---------- Task material ----------

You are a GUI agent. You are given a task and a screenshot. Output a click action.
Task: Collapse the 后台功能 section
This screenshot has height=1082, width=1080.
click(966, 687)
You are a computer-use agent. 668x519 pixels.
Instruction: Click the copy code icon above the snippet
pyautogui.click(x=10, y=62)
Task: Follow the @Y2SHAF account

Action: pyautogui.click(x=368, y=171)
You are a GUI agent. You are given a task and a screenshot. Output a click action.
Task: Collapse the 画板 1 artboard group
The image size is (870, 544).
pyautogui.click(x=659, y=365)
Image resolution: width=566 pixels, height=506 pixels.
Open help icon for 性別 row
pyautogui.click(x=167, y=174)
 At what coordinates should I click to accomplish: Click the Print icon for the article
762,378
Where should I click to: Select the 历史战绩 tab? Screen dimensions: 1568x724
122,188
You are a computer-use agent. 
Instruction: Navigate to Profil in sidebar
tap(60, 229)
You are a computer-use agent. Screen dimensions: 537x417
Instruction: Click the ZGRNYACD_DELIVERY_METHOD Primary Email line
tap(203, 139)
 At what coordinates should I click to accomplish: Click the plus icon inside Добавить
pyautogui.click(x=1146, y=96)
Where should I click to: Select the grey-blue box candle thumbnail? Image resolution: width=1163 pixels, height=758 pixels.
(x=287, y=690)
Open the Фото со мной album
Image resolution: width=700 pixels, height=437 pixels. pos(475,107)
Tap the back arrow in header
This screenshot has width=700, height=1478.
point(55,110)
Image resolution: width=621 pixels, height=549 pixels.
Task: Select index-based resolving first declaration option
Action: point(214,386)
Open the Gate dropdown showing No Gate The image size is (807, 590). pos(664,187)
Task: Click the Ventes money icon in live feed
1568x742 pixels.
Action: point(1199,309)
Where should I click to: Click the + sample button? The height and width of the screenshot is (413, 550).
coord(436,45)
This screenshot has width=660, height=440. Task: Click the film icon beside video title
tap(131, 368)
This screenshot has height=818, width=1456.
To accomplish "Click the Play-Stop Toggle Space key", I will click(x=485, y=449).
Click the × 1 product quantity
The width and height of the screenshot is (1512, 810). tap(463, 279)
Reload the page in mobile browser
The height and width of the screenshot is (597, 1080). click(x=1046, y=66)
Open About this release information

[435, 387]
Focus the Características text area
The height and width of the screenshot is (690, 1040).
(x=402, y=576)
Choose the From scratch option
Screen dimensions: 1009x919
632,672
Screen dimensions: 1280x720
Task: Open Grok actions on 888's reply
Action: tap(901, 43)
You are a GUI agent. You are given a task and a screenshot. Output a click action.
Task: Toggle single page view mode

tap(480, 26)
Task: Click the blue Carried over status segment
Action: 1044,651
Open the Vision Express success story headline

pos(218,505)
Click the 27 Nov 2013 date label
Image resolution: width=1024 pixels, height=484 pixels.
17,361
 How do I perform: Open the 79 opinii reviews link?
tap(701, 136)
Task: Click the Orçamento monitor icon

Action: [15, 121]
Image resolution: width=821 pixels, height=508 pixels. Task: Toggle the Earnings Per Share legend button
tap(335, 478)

----------

- **Your instructions**: Beginning with the line that contains "Task: Click the Orçamento monitor icon", quote each line exactly through the last line of the entries above, and nothing beyond them.

- **Result for this task**:
Task: Click the Orçamento monitor icon

Action: [15, 121]
Image resolution: width=821 pixels, height=508 pixels. Task: Toggle the Earnings Per Share legend button
tap(335, 478)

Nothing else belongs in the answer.